EXERCISE GOAL
Return all of the records below word for word, with every line and its spacing unchanged.

DATA FOR REVIEW
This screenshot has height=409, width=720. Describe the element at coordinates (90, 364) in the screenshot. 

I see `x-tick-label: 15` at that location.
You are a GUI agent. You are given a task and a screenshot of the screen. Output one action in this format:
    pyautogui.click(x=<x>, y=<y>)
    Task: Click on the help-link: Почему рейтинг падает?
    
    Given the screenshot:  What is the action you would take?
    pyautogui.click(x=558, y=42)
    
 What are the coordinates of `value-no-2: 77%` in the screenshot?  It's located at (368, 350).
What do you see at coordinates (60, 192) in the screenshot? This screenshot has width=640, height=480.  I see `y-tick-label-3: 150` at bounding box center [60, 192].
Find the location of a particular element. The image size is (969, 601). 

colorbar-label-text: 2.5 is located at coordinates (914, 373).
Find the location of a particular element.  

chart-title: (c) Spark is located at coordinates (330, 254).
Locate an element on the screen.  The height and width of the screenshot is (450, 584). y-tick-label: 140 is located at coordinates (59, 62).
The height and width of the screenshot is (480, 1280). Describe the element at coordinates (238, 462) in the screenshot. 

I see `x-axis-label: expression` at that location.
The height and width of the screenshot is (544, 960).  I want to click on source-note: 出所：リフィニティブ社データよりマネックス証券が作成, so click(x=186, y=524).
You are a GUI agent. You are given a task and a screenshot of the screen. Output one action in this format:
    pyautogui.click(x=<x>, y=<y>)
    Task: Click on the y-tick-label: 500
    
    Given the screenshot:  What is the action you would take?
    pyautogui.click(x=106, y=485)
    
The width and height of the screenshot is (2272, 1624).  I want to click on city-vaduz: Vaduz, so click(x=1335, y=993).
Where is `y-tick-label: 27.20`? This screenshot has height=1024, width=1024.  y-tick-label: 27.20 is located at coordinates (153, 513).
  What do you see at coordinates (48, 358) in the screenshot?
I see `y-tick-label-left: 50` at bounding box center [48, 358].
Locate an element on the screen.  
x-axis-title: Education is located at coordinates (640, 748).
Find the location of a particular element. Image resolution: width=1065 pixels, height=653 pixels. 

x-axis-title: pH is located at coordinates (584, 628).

WRITTEN ANSWER
This screenshot has height=409, width=720. Describe the element at coordinates (90, 364) in the screenshot. 

I see `x-tick-label: 15` at that location.
You are a GUI agent. You are given a task and a screenshot of the screen. Output one action in this format:
    pyautogui.click(x=<x>, y=<y>)
    Task: Click on the help-link: Почему рейтинг падает?
    
    Given the screenshot:  What is the action you would take?
    pyautogui.click(x=558, y=42)
    
 What are the coordinates of `value-no-2: 77%` in the screenshot?  It's located at (368, 350).
What do you see at coordinates (60, 192) in the screenshot? This screenshot has width=640, height=480.  I see `y-tick-label-3: 150` at bounding box center [60, 192].
Find the location of a particular element. The image size is (969, 601). 

colorbar-label-text: 2.5 is located at coordinates (914, 373).
Find the location of a particular element.  

chart-title: (c) Spark is located at coordinates (330, 254).
Locate an element on the screen.  The height and width of the screenshot is (450, 584). y-tick-label: 140 is located at coordinates (59, 62).
The height and width of the screenshot is (480, 1280). Describe the element at coordinates (238, 462) in the screenshot. 

I see `x-axis-label: expression` at that location.
The height and width of the screenshot is (544, 960).  I want to click on source-note: 出所：リフィニティブ社データよりマネックス証券が作成, so click(x=186, y=524).
You are a GUI agent. You are given a task and a screenshot of the screen. Output one action in this format:
    pyautogui.click(x=<x>, y=<y>)
    Task: Click on the y-tick-label: 500
    
    Given the screenshot:  What is the action you would take?
    pyautogui.click(x=106, y=485)
    
The width and height of the screenshot is (2272, 1624).  I want to click on city-vaduz: Vaduz, so click(x=1335, y=993).
Where is `y-tick-label: 27.20`? This screenshot has height=1024, width=1024.  y-tick-label: 27.20 is located at coordinates (153, 513).
  What do you see at coordinates (48, 358) in the screenshot?
I see `y-tick-label-left: 50` at bounding box center [48, 358].
Locate an element on the screen.  
x-axis-title: Education is located at coordinates (640, 748).
Find the location of a particular element. Image resolution: width=1065 pixels, height=653 pixels. 

x-axis-title: pH is located at coordinates (584, 628).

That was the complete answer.